▶ **Task directions**
Can you arrange the rows from the line containing "Task: Click the AJ avatar for Amy Jones" through the line containing "click(x=387, y=876)" as a Markdown table, with a No. column counting each line and a Text column holding the line itself, leaving out blank lines?

▶ **Rows on where targets appear**

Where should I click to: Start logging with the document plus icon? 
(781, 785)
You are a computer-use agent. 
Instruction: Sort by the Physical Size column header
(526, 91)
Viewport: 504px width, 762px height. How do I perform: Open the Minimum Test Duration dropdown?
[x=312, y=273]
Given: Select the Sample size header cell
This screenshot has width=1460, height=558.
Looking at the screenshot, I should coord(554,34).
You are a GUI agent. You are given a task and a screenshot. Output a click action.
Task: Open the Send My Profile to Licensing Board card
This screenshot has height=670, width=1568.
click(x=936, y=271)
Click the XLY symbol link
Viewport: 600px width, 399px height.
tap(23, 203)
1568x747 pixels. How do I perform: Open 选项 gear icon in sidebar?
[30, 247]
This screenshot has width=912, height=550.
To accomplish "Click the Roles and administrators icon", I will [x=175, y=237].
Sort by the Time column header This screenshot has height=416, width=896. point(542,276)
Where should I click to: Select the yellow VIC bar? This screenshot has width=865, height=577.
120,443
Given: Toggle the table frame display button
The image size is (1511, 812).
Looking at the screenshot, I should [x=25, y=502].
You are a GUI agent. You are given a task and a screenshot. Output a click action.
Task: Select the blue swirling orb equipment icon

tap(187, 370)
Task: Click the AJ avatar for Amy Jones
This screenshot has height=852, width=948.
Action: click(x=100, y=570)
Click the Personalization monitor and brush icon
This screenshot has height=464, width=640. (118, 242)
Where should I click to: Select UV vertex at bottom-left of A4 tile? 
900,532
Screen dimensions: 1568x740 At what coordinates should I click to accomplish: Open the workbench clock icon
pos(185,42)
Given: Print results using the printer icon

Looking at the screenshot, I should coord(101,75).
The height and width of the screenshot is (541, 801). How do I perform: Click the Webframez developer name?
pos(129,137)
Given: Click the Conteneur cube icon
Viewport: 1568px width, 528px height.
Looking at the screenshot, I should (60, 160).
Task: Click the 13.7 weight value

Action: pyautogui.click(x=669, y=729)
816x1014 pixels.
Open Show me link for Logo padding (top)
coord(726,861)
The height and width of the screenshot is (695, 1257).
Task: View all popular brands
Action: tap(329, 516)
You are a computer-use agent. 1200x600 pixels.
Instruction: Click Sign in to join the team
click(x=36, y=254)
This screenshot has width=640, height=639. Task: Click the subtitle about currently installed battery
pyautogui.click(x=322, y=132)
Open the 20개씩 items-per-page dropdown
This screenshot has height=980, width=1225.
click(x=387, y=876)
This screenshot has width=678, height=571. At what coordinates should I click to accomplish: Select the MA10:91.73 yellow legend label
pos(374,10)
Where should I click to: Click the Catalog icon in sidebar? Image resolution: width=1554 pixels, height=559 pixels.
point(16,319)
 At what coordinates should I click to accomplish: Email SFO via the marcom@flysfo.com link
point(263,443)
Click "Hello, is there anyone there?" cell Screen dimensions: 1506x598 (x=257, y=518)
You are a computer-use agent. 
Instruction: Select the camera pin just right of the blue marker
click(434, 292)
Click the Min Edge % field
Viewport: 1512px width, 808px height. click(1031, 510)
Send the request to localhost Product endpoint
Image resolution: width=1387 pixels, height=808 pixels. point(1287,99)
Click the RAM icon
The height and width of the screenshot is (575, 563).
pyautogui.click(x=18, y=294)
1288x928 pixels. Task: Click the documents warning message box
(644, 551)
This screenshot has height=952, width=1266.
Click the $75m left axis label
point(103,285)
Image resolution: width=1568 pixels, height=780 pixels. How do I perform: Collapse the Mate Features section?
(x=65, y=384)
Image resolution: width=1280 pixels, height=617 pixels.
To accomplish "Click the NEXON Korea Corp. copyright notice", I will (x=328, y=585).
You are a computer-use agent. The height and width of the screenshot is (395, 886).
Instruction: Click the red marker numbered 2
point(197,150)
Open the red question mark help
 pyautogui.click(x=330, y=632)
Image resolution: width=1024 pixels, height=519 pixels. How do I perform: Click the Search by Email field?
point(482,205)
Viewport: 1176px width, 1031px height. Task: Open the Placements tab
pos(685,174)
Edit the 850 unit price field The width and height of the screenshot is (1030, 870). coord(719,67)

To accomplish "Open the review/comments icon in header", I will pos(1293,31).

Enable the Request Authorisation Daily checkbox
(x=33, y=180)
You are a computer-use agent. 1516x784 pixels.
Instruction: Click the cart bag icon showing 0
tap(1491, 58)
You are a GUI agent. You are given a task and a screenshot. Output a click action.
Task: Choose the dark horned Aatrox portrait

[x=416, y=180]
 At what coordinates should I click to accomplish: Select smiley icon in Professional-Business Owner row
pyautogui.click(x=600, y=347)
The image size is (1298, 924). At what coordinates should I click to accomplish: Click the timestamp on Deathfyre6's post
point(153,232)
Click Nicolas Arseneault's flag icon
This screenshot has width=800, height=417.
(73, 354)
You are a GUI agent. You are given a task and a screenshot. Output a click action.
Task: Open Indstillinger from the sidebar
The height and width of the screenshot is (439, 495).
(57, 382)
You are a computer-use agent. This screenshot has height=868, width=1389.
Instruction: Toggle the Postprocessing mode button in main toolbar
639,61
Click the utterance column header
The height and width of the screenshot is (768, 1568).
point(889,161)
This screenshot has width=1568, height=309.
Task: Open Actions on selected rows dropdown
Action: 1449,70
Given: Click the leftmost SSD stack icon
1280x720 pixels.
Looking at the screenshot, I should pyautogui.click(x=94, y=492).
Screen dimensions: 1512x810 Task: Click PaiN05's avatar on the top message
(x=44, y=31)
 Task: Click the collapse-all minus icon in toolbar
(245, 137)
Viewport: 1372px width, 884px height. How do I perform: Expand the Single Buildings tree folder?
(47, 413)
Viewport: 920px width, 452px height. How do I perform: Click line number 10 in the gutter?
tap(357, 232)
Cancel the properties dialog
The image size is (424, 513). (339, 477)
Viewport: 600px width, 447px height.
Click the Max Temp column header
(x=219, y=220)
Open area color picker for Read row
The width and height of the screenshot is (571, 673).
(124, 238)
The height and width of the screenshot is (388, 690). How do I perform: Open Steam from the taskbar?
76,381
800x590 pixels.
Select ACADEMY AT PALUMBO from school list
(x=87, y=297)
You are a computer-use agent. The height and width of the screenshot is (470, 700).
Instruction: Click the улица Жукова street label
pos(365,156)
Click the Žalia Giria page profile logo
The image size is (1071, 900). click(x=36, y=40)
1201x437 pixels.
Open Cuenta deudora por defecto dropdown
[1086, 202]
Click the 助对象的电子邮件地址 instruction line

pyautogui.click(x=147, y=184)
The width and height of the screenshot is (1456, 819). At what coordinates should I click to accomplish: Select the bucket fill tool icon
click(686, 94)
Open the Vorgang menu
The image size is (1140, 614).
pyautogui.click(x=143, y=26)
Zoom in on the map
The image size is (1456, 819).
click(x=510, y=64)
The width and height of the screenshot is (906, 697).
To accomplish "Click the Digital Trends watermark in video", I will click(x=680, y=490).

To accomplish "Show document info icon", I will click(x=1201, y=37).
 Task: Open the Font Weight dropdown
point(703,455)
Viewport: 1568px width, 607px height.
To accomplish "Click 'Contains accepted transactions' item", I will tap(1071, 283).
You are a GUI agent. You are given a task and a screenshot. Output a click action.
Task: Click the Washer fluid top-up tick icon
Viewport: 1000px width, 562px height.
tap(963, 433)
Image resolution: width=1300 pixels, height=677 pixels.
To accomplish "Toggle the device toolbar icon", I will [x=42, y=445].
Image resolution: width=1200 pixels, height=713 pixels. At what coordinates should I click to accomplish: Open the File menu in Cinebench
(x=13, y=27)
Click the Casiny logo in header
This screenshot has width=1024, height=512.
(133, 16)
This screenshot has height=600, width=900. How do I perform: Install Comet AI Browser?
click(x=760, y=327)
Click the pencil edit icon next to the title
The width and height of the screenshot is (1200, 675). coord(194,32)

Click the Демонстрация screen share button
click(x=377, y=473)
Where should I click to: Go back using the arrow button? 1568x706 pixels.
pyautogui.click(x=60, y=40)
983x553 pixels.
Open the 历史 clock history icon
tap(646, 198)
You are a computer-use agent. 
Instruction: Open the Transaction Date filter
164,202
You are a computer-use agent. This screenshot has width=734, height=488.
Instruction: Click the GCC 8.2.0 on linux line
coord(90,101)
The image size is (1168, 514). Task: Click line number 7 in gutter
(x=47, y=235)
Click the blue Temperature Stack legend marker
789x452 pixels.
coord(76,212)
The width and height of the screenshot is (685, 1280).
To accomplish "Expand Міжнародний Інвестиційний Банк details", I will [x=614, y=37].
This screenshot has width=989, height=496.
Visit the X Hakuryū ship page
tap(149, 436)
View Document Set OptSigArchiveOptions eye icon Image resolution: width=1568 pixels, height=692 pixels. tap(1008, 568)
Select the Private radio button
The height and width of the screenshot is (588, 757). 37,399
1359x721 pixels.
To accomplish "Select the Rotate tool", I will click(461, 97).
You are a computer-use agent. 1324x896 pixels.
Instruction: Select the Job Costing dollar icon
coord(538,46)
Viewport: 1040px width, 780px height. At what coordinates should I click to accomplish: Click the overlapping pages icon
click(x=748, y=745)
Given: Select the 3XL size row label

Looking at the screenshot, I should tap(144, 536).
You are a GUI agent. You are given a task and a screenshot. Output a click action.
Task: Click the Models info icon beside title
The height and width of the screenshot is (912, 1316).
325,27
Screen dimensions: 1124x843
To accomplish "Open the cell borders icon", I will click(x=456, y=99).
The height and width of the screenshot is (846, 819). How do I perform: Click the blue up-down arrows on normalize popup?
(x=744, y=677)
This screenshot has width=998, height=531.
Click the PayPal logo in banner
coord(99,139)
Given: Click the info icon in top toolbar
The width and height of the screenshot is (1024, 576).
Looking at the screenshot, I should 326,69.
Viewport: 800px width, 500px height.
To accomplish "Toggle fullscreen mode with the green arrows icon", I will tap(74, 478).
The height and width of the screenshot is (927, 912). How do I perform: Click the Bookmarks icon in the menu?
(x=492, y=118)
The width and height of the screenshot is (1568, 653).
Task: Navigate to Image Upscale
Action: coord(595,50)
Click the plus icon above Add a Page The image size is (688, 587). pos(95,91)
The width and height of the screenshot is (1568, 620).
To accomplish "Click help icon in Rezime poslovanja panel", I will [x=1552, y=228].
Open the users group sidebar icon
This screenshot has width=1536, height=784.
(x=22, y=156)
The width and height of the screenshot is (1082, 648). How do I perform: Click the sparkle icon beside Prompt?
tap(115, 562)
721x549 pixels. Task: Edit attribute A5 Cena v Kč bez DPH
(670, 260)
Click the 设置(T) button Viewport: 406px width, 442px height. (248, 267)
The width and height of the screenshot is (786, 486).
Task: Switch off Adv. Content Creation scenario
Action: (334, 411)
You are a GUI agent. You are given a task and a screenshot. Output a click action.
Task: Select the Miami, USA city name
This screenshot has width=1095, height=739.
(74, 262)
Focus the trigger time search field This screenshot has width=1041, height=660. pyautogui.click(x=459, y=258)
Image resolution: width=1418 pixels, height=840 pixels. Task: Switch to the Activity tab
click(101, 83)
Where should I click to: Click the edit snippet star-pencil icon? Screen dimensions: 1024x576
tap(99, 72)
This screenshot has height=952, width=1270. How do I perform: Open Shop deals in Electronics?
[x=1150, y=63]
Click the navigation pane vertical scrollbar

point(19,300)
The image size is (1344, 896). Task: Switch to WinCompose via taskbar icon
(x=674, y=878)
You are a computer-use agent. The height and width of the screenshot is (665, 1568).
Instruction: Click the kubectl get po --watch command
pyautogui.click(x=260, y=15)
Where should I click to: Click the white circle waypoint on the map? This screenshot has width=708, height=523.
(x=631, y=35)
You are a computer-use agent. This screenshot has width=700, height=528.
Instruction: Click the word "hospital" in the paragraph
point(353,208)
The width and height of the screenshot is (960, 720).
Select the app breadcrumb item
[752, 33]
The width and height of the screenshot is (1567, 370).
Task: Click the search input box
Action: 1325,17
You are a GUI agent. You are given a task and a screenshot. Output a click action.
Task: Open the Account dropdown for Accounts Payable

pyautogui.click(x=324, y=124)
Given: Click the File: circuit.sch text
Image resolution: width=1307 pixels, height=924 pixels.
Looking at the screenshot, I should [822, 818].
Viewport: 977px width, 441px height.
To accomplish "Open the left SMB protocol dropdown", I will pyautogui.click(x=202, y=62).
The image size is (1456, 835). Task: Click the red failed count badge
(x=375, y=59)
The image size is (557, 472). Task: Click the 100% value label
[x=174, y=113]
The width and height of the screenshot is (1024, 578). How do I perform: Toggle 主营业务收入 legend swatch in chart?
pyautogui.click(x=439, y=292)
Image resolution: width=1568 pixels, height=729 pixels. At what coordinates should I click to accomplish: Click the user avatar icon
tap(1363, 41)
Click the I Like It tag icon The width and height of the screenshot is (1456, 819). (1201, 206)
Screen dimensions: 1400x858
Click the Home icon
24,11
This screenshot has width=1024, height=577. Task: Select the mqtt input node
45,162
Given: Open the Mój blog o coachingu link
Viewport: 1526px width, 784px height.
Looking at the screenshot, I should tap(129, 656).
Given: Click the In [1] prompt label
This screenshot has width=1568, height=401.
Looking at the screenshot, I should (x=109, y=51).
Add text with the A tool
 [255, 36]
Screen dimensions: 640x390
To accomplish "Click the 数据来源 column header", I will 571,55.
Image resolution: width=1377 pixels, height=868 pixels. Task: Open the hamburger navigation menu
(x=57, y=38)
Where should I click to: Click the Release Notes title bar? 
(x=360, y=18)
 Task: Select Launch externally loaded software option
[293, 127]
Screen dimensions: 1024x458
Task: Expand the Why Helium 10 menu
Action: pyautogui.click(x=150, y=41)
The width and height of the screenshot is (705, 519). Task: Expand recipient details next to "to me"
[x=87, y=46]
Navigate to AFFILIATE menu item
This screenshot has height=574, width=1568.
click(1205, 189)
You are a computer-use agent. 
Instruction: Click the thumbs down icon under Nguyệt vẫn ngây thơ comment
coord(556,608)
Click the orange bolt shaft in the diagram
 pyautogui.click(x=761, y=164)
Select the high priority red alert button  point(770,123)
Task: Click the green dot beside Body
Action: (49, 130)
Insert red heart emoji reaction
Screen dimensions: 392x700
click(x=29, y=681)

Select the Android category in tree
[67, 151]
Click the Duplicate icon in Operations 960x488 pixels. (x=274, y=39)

▶ **The solution**
| No. | Text |
|---|---|
| 1 | Task: Click the AJ avatar for Amy Jones |
| 2 | This screenshot has height=852, width=948. |
| 3 | Action: click(x=100, y=570) |
| 4 | Click the Personalization monitor and brush icon |
| 5 | This screenshot has height=464, width=640. (118, 242) |
| 6 | Where should I click to: Select UV vertex at bottom-left of A4 tile?  |
| 7 | 900,532 |
| 8 | Screen dimensions: 1568x740 At what coordinates should I click to accomplish: Open the workbench clock icon |
| 9 | pos(185,42) |
| 10 | Given: Print results using the printer icon |
| 11 | Looking at the screenshot, I should coord(101,75). |
| 12 | The height and width of the screenshot is (541, 801). How do I perform: Click the Webframez developer name? |
| 13 | pos(129,137) |
| 14 | Given: Click the Conteneur cube icon |
| 15 | Viewport: 1568px width, 528px height. |
| 16 | Looking at the screenshot, I should (60, 160). |
| 17 | Task: Click the 13.7 weight value |
| 18 | Action: pyautogui.click(x=669, y=729) |
| 19 | 816x1014 pixels. |
| 20 | Open Show me link for Logo padding (top) |
| 21 | coord(726,861) |
| 22 | The height and width of the screenshot is (695, 1257). |
| 23 | Task: View all popular brands |
| 24 | Action: tap(329, 516) |
| 25 | You are a computer-use agent. 1200x600 pixels. |
| 26 | Instruction: Click Sign in to join the team |
| 27 | click(x=36, y=254) |
| 28 | This screenshot has width=640, height=639. Task: Click the subtitle about currently installed battery |
| 29 | pyautogui.click(x=322, y=132) |
| 30 | Open the 20개씩 items-per-page dropdown |
| 31 | This screenshot has height=980, width=1225. |
| 32 | click(x=387, y=876) |